TASK DESCRIPTION:
Continue the news article about the rally for Joyce Echaquan, picking up right after the heading "Quebec's own George Floyd".

SOURCE EXTRACT:
------------------------------------------------
10/02/2020 18:04 EDT

'Justice For Joyce': Quebec Rallies Around Family Of Indigenous Woman Who Died In Hospital

Joyce Echaquan’s husband has announced he will turn to the courts to seek justice for his wife.

Paul Chiasson/La Presse canadienne
Joyce Echaquan's husband Carol Dubé and mother Diane Echaquan attend a candlelight vigil in front of the Joliette, Que. hospital where she died.

MONTREAL — When protesters descend onto the streets of Montreal Saturday to demand an end to systemic racism, Nakuset hopes the sound of their drums is so loud that Joyce Echaquan will hear them, wherever she may be.

“Everytime something truly heart-wrenching happens in the community, it’s almost cathartic to bring people together to mourn and share their anger,” the executive director of the Native Women’s Shelter of Montreal told HuffPost Québec. That’s why she decided to organize a peaceful protest to demand justice for the 37-year-old Indigenous mother who was subjected to racist taunts by health-care workers shortly before her death in a Quebec hospital Monday.

She asks that everyone attending the march bring “a placard, a face mask and a drum, if they have one.”

“The drum represents the heartbeat. Bring your drums and make enough noise to where our cries for justice are heard more loudly than the nurses’ racist vitriol, Nakuset said. We want to show people her death means something. She’s not a statistic.”

“Quebec’s own George Floyd”
------------------------------------------------
(Collected data entries)
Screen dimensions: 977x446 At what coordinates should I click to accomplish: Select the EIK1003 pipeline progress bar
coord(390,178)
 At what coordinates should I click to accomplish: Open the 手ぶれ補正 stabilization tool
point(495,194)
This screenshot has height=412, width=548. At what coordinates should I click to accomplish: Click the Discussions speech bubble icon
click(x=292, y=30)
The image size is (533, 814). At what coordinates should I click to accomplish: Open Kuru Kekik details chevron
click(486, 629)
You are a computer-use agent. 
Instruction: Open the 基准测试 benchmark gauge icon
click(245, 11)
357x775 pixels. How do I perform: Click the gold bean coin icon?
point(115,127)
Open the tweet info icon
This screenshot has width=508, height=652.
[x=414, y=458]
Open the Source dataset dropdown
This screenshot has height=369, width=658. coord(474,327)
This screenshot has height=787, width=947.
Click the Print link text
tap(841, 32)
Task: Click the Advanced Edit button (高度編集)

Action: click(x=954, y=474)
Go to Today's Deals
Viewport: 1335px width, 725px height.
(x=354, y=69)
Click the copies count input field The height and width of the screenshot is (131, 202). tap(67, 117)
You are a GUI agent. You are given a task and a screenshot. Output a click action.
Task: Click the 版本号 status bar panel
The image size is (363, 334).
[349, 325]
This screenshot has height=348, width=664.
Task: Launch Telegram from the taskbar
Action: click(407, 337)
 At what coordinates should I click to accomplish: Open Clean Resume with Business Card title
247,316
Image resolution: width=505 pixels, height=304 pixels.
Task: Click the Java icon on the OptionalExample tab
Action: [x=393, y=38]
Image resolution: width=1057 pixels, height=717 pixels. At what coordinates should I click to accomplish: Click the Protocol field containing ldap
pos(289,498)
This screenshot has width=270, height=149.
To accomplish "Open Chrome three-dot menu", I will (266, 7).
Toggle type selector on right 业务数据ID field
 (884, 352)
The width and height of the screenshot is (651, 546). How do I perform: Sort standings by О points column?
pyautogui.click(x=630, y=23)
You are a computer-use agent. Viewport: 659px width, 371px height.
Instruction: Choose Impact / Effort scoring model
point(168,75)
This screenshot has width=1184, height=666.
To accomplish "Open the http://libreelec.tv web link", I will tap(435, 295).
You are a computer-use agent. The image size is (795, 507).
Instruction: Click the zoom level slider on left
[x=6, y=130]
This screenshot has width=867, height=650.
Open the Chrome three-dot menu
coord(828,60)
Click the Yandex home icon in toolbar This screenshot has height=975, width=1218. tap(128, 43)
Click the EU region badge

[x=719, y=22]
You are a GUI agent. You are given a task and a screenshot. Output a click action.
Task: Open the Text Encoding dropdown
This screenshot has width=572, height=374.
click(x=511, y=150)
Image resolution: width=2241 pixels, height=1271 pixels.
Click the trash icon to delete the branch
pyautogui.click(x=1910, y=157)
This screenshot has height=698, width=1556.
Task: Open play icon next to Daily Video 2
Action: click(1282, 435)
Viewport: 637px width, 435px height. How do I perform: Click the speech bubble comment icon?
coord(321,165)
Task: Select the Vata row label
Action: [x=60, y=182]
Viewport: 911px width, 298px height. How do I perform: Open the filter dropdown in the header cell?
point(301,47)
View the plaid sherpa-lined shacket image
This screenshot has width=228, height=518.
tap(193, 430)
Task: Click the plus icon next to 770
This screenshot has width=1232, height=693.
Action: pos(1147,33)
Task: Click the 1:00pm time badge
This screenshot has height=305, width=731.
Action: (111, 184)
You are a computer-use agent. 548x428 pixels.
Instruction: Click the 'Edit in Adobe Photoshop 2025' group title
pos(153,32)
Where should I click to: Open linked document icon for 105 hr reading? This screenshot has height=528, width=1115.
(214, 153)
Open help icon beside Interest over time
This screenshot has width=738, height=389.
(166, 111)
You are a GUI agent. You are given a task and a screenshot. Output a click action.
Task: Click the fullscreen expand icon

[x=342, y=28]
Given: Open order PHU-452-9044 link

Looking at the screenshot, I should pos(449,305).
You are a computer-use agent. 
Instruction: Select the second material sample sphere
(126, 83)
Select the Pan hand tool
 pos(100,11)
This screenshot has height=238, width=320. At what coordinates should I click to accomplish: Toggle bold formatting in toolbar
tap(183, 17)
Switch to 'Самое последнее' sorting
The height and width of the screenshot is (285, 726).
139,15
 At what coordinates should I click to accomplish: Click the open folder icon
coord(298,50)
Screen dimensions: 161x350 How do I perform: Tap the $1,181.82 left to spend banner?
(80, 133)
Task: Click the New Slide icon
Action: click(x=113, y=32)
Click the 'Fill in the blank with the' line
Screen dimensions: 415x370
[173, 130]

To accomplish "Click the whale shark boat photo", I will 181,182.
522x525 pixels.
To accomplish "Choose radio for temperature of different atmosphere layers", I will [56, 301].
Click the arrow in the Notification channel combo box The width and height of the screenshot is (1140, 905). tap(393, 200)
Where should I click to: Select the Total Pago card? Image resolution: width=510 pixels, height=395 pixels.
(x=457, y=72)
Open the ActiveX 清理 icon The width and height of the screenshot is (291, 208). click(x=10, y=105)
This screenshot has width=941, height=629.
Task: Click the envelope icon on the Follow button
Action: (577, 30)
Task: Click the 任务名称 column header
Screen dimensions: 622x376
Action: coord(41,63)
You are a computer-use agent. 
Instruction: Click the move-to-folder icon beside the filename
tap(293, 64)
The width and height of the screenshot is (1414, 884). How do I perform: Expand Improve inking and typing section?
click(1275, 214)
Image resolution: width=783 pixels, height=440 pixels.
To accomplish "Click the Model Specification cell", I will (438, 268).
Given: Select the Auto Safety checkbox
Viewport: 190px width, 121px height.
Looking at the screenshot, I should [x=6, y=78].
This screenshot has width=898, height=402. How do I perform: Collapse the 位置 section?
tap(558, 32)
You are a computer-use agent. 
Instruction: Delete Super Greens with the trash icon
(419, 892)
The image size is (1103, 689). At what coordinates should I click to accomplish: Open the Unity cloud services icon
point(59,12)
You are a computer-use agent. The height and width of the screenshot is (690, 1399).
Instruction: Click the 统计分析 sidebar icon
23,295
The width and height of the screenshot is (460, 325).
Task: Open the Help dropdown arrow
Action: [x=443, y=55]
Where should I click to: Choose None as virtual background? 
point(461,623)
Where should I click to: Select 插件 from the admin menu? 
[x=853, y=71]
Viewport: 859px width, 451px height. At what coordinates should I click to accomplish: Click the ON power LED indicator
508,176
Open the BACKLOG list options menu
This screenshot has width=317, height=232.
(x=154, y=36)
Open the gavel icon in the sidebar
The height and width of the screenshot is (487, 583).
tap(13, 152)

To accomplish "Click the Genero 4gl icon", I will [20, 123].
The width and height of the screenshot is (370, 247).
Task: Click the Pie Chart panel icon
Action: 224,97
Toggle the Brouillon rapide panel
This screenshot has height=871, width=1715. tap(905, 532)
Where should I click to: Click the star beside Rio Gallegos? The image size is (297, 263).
------------------------------------------------
ANSWER TO THE PROBLEM:
Nakuset has been fighting for Indigenous people’s rights for over 20 years. She’s seen many injustices against them take place, but she hopes Joyce Echaquan’s death might be a moment of reckoning for Canada.

Pointing to the impact of George Floyd’s death and how it reignited the Black Lives Matter movement in the United States, she believes “it’s time for Canada to have this moment too.”

Watch: Coroner launches an inquiry into Joyce Echaquan’s death. Story continues below.


She believes if thousands of people take to the streets this weekend, Quebec Premier François Legault won’t have a choice but to recognize the existence of systemic racism in the province. Up until now, Legault has called the comments made by hospital staff caring for Joyce Echaquan “racist” and “totally unacceptable,” but stated he refuses to believe that “every nurse or the entire health-care system would have had that reaction.”

For Nakuset, it is also “totally unacceptable” that one full year after the Viens Commission determined that Indigenous people face racism in the province’s public institutions, the Legault government has yet to enact the recommendations in its report.

“[Indigenous Affairs Minister] Sylvie D’Amours says 51 recommendations have been applied. Please show me where, ’cause it ain’t happening here,” Nakuset said.

Family seeks justice

Joyce Echaquan’s family announced Friday that it would turn to the courts to seek justice for the young Atikamekw mother.

“They took my wife’s life,” Echaquan’s husband Carol Dubé roared in a raw and powerful declaration before the media. “She died in indignity, when she would have needed her family until the end. She received denigrating comments that proves there is still racism against Indigenous peoples.

Paul Chiasson/La Presse canadienne
One of Joyce Echaquan's son, Dayvon, hugs his father Carol Dubé as he addressed the media on Friday about the death of his wife.

“How many deaths is it going to take to say that there is systemic racism against us?” he bellowed.

Lawyer Jean-François Bertrand, who represents the family, said a complaint would be lodged with the police because he believes a criminal act took place. He also announced the family would seek damages and penalties from the hospital, as well as from every member of staff who was present at the time of Echaquan’s death.

“Those who said nothing are just as guilty,” he said.